There’s a fatal flaw in most project management methodologies: change management activities happen way too late to be effective.
Embedding change needs to occur at the start of change projects. Sustaining change needs to begin at the project kick off. I know this sounds counter intuitive, even slightly crazy. How can you embed or sustain a change that hasn’t been designed yet?
What I see over and over again is a massive effort by project teams into designing ‘the solution’, whether it is SAP, process improvement or a new structure.
Project teams and sponsors are understandably reluctant to communicate about the change until they have something concrete to show. They don’t want to communicate too soon, just in case. We have all had egg on our face from making a big announcement, which had to be unannounced. I should know: I spent five years marketing computer software, so I have a track record in launching ‘vapourware’!
However, when change management and ’embedding change’ are delayed until the solution is designed, the engagement of executives and managers is lost. It’s very hard to win back the support of managers and executives after the fact when key decisions have been made and resources and time have been invested. Engagement is needed right from the start of the change, to ensure change is driven by executives and managers.

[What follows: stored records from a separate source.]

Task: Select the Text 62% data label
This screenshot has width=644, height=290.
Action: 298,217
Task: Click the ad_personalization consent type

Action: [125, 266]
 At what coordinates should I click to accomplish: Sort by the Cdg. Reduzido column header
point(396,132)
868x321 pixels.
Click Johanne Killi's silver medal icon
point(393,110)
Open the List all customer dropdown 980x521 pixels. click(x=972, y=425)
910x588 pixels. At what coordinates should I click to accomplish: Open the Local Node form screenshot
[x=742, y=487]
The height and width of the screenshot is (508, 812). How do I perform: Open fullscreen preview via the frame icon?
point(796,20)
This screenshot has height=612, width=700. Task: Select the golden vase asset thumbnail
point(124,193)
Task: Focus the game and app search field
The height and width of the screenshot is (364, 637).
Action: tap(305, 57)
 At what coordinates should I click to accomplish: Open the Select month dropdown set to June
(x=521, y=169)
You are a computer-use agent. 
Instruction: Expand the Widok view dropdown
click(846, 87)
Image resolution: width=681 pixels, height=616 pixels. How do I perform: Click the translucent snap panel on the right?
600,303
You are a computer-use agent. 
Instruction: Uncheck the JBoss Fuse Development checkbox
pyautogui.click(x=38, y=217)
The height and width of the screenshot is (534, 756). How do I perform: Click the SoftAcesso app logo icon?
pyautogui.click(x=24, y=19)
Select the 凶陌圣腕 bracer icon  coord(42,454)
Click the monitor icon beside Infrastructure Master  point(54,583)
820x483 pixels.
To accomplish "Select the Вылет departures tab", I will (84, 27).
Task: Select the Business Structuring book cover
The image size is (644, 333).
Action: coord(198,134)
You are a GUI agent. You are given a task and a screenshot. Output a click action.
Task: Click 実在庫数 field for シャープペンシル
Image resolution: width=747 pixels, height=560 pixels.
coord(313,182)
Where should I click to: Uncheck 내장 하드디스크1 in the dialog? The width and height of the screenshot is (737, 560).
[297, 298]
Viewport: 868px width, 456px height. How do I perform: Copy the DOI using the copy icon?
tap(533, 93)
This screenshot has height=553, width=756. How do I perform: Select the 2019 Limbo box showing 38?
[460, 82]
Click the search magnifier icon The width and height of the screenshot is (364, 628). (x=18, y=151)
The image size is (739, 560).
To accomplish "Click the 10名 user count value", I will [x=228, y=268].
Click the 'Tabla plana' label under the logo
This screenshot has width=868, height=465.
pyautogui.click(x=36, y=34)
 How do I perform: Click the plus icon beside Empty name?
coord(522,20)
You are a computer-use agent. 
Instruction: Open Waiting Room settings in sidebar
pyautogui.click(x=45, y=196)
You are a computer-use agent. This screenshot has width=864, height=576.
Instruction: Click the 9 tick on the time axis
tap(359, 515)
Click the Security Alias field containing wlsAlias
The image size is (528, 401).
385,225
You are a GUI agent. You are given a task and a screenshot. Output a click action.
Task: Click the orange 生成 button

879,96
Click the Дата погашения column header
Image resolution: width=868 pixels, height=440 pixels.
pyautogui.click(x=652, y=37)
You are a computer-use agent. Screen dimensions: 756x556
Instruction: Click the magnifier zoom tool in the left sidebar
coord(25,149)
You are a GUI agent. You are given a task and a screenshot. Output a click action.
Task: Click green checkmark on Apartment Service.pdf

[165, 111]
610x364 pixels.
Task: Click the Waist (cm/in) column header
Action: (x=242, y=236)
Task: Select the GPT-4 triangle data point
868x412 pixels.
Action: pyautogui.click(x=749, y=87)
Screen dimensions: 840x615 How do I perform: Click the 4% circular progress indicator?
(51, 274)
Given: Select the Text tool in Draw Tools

When change isn’t embedded from the start, we hear comments from executives and managers like: “This change is an add-on to my real job”; and “I don’t have time to spend on this change.”
Embedding and sustaining change at the start include activities such as:
- Explaining how the change connects to the business strategy, rather than being an add-on;
- Showing WHY the change is needed and the consequences of not changing;
- Prioritising the change against all the other initiatives underway;
- Highlighting the ‘whats in it for me’ for different executives/managers and their teams;
- Including KPIs related to the change in the executives/managers performance agreements; and
- Developing tailored key communications messages to be cascaded to all levels.
A project manager put it to me this way: “On my last project, we had so many people issues after go-live, we started a new project phase called Embedding, which ran for six months. If we had only put as much thought and effort into change management at the start of the project, we would have saved a lot of time, money and effort.”